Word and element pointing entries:

______

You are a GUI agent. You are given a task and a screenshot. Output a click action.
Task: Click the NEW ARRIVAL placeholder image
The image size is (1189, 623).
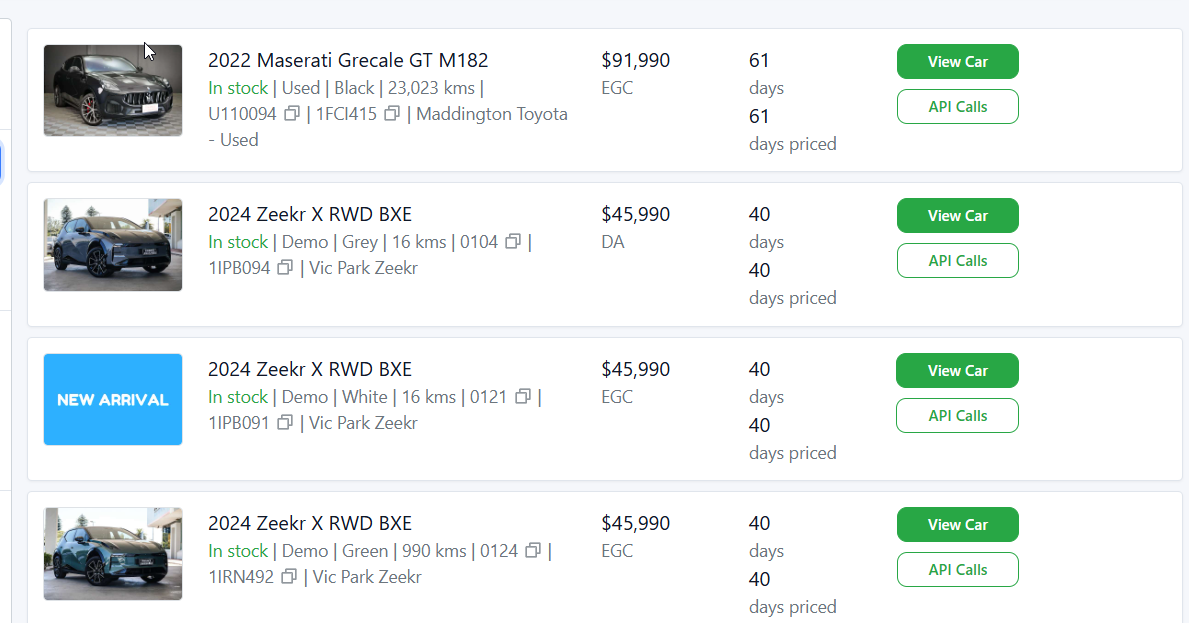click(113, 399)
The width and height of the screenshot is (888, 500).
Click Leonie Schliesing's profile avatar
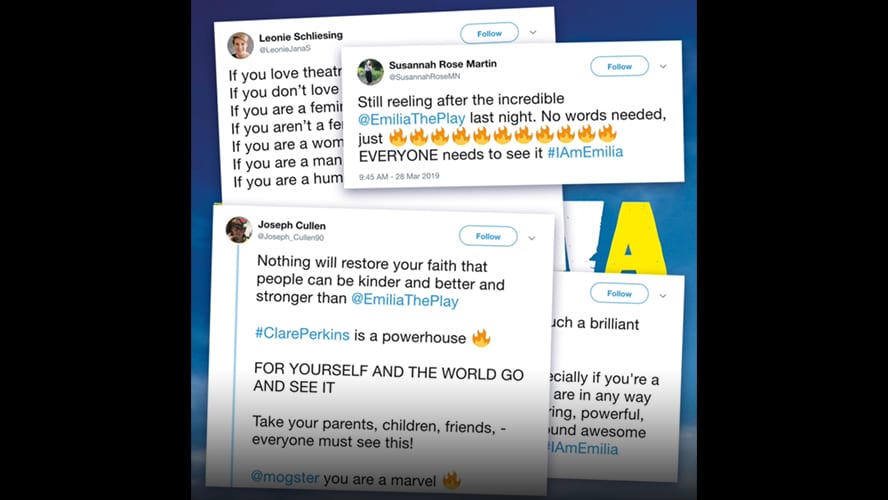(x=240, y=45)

______

### REQUIRED WORK:
Set down these lines again word for word, leaving out the pictures.

### RESPONSE BELOW:
You are a GUI agent. You are given a task and a screenshot. Output a click action.
Task: Click the NEW ARRIVAL placeholder image
The image size is (1189, 623).
click(113, 399)
The width and height of the screenshot is (888, 500).
Click Leonie Schliesing's profile avatar
(x=240, y=45)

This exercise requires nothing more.